UPDATED 15:55 EDT / JULY 21 2023

SECURITY

Splunk’s recipe for enterprise cloud security includes access management and consistent standards

Splunk Inc. built its platform around enterprise resilience and keeping data secure. Its approach provides a realistic view of vulnerabilities, starting with access management.

“People don’t hack the cloud; they hack the user,” said Ryan Kovar (pictured), distinguished security strategist and leader of SURGe at Splunk. “The user is what allows them to have credentials, and those credentials are how they log in to the cloud. The strategy always starts with looking at the identity and access management plane and trying to figure out the ways you can best secure your assets through there. It’s really understanding what the events are that are going to cause you the most pain and then trying to write universal detections as much as possible that hits across all those different places.”

Kovar spoke with theCUBE industry analyst Dave Vellante at the Supercloud 3: Security, AI and the Supercloud event, during an exclusive broadcast on theCUBE, SiliconANGLE Media’s livestreaming studio. They discussed the need for consistent protection standards and how generative AI will change security work in the enterprise.

Common information model

Identity and access management refers to the framework of processes and technologies used by IT organizations to grant permission for network use. Splunk believes that one key to enterprise resilience in a multicloud environment is a platform that can maintain and monitor user identities while constantly scanning for anomalies.

“It’s creating a taxonomy, almost a data dictionary of understanding what each of these cloud service providers offers,” Kovar said. “There’s going to be change management logs; there’s going to be these methods of detecting unusual activity and then coming up with a common information model. That allows you to do detections regardless of what platform you’re utilizing. That becomes essential.”

Kovar’s vision for a system of classification to secure cross-cloud enterprise data received a boost in 2022 when a coalition of technologies firms, including Splunk, announced the formation of the Open Cybersecurity Schema Framework. The goal of OCSF is to standardize around a common set of rules that govern the handling of cybersecurity events.

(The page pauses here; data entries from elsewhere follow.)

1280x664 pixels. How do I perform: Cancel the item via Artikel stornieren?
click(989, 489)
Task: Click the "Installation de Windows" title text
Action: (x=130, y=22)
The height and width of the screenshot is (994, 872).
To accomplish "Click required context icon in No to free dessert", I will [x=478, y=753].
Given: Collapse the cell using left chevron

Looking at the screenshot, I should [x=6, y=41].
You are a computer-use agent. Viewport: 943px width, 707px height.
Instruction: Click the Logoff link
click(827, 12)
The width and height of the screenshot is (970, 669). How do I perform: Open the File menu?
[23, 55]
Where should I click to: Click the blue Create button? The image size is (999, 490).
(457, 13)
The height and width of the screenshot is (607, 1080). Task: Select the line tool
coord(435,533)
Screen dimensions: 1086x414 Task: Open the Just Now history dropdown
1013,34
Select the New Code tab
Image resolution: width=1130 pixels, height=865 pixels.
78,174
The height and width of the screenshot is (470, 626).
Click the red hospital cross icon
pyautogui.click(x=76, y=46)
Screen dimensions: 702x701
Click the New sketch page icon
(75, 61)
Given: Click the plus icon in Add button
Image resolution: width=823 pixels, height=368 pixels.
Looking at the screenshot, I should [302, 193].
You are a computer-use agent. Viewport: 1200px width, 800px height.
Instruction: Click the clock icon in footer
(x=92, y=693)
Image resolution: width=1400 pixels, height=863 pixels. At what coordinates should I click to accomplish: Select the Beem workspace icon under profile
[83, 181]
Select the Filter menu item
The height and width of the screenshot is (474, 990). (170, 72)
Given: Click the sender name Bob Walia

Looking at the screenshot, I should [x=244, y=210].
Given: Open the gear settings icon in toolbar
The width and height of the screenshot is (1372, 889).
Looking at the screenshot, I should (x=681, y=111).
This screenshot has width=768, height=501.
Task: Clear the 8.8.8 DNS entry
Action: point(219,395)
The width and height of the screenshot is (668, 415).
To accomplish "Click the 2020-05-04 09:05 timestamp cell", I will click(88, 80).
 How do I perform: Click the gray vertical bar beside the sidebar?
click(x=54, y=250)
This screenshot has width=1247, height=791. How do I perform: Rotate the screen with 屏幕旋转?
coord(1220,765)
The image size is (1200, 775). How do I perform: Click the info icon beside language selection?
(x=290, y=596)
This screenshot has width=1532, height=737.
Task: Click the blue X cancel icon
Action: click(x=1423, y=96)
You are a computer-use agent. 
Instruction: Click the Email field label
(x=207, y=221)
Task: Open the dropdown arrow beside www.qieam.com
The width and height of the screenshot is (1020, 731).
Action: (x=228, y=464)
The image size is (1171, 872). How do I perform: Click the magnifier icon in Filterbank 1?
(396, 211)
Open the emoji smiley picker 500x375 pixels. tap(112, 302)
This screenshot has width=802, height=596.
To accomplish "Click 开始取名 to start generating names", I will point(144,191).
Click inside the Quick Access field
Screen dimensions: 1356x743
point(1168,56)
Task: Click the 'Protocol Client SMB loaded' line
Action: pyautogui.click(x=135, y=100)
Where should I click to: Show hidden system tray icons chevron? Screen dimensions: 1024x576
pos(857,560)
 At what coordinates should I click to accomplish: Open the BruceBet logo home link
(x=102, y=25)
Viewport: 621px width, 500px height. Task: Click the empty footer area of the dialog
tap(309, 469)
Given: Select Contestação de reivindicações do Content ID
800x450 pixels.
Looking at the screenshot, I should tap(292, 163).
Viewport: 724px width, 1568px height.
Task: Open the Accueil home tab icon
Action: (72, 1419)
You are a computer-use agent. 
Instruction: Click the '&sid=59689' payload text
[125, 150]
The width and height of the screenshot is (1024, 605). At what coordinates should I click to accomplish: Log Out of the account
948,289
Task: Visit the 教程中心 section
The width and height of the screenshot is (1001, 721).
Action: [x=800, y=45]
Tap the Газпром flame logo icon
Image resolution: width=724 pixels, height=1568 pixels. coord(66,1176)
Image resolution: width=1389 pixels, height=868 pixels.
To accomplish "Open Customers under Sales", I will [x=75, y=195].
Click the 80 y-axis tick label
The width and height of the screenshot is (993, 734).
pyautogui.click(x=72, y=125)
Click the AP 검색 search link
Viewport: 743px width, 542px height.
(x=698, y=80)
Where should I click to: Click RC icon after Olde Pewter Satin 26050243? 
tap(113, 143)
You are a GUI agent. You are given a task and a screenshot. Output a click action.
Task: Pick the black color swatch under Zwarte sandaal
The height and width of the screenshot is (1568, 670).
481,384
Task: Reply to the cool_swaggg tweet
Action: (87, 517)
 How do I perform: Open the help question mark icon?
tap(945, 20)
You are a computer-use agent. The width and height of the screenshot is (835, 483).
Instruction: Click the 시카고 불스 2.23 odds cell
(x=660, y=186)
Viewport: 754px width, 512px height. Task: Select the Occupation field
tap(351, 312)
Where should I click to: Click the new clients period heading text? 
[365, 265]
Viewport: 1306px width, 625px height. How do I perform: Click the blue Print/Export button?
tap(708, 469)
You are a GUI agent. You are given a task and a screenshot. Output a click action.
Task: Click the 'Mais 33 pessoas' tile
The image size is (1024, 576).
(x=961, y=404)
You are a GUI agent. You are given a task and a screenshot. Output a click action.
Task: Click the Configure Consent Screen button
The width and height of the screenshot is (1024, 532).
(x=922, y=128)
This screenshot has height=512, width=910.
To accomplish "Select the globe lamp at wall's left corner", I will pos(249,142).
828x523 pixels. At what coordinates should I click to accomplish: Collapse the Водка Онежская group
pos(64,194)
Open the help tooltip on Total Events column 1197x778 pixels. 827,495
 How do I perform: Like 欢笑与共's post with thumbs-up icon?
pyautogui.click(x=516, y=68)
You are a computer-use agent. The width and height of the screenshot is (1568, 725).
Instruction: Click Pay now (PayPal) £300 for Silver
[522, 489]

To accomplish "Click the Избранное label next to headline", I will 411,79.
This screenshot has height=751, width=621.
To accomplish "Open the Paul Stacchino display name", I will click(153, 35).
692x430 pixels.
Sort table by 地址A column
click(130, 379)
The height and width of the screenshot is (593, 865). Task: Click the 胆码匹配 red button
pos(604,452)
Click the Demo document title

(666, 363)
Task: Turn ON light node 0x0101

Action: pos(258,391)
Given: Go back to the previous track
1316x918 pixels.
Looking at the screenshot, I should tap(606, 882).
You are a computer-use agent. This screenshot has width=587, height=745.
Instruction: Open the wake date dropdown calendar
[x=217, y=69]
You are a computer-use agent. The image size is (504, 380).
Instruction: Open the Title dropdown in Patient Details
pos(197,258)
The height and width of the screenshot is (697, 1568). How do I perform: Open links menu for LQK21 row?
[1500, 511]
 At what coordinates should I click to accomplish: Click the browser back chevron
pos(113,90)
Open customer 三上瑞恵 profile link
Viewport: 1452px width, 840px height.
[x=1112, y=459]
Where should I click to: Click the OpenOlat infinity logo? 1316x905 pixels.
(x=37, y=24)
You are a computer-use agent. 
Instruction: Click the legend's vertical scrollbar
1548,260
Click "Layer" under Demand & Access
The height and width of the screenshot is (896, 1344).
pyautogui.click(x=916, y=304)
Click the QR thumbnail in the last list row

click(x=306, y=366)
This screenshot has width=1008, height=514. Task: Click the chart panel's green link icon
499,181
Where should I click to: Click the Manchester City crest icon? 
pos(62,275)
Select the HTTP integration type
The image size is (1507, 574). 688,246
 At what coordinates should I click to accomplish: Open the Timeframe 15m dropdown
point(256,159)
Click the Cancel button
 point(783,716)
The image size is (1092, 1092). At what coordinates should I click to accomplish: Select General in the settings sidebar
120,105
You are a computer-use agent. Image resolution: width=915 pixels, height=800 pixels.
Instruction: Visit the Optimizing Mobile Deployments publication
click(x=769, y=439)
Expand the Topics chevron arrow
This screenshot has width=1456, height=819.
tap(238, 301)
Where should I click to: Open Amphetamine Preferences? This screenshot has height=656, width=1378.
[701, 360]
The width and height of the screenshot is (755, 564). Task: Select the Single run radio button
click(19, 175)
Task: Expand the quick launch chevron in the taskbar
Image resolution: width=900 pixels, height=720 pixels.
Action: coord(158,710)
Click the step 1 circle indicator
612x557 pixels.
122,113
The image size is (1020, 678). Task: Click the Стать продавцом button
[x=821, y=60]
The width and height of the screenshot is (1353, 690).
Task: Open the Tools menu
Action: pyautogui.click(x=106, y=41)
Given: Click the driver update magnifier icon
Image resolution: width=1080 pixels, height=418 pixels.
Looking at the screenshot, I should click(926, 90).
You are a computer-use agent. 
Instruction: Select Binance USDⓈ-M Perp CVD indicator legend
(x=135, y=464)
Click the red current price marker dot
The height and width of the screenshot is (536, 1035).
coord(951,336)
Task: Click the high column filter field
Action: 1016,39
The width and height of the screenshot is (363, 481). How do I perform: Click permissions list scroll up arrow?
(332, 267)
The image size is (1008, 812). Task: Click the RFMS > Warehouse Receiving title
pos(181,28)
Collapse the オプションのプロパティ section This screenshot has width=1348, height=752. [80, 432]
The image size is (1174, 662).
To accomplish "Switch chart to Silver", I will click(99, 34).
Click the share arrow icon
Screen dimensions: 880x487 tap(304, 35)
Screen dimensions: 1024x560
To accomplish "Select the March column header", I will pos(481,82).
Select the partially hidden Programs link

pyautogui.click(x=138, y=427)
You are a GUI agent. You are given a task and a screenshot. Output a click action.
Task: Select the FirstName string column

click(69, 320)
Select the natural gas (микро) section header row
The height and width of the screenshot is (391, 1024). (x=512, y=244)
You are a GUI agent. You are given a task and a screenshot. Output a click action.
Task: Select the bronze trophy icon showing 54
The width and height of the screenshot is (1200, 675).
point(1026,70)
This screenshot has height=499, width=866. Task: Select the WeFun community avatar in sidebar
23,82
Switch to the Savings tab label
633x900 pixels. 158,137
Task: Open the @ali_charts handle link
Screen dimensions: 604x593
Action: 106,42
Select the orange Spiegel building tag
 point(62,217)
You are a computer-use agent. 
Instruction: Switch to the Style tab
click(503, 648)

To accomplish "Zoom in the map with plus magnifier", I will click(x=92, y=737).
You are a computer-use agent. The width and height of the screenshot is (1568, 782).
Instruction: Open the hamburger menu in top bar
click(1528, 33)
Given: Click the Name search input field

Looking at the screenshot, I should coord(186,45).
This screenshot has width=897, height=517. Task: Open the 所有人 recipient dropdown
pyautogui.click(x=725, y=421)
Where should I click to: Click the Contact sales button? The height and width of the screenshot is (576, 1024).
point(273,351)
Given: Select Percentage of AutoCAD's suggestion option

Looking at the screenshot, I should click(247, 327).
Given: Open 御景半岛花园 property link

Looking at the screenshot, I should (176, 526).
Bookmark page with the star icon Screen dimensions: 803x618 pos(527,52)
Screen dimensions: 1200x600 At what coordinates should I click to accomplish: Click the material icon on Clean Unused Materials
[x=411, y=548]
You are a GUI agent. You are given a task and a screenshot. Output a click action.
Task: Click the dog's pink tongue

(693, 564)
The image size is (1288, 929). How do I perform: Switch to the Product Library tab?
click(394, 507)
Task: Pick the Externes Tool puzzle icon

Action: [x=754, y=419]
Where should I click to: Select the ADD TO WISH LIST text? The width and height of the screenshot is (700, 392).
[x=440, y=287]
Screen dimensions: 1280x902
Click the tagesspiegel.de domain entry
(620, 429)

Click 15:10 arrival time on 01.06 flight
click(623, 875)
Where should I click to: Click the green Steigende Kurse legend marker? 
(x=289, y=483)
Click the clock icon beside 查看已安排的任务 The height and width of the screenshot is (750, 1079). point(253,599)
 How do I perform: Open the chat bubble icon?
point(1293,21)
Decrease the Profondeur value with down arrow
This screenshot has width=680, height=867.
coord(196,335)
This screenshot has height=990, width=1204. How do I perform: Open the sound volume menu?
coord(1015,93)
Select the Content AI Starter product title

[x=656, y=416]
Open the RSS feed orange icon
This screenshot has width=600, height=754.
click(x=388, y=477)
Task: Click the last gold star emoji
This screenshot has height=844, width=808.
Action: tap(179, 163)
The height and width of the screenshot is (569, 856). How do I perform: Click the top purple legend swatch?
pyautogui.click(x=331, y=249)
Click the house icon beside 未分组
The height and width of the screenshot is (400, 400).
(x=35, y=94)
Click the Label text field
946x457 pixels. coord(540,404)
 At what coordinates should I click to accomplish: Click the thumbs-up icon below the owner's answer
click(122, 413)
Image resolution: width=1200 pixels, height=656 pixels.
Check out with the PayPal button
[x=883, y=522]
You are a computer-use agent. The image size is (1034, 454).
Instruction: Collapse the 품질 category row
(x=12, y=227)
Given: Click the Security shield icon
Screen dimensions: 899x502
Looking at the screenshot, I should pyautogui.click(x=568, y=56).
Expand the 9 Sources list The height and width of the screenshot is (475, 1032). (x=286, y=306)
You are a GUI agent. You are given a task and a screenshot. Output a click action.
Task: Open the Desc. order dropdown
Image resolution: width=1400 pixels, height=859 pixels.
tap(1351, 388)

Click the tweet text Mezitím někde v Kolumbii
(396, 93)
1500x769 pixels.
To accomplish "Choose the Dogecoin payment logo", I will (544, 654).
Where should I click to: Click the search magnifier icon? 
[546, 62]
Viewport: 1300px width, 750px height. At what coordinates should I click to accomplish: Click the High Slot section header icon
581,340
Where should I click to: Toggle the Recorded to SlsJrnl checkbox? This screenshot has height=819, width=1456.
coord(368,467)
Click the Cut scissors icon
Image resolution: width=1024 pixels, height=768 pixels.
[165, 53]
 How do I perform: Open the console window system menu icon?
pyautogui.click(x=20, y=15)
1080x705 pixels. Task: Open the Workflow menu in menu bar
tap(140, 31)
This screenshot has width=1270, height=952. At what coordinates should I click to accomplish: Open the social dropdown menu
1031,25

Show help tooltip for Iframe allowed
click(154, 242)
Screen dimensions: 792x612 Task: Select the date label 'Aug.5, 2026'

“One of the ways that we’ve looked at here at Splunk is trying to say we should have a universal taxonomy for these events, regardless of if you are Azure or Office 365 or whatever vendor you want who is creating data in the cloud,” Kovar said. “Everyone is facing the same threats, and at the end of the day, no matter how you’re labeling it, they’re going to be the same sort of events. Let’s have a single method for all of us to use so that we can all detect and remediate faster and more efficiently using those standards.”

Watershed moment in AI

The implementation of consistent security standards may become more necessary as organizations adopt the use of advanced tools, such as generative AI. The rise of ChatGPT by OpenAI LP has led the security community to recognize the significant change it may bring.

“The day that ChatGPT was really released was the same way that you had Nokia and Motorola when Apple dropped the iPhone,” Kovar said. “There was definitely a moment where everyone said, ‘Oh, this is different.’ Generative AI is something approachable and usable immediately by the majority of the population. I really think that it was a watershed moment for technology.”

That watershed moment has opened an opportunity for a transformation in how coding will be handled in the future. Cloud is code, and code can now be initiated through automated programming tools, such as Microsoft Corp.’s Copilot.

Kovar spoke with one computer data scientist who gave ChatGPT a solved math proof from 1874, and the AI tool couldn’t provide the correct answer. Yet when Kovar relied on the tool for programming assistance, ChatGPT delivered.

“I gave it a problem that I needed to fix with Python, and it took me about 20 minutes to do, where it would have taken me an hour and a half to do it by myself,” Kovar said. “You’re still going to need an adult in the room to understand what those LLMs are doing, those large language models. But I think a lot of that lower barrier to entry work will actually be automated or augmented very quickly by generative AI.”

This lower barrier to entry will also open the door for use in ways that organizations may not expect. Kovar detailed how a company he worked with had attempted to block its employees from using ChatGPT in the workplace.

“They had blocked it at the web proxy, and they were looking at logs and thought they had done a great job,” Kovar recalled. “They found out that their developers had actually put in API calls and they were doing hundreds of thousands of API calls a day to GPT or OpenAI and they had they had no clue that had been built into the CI/CD pipeline.”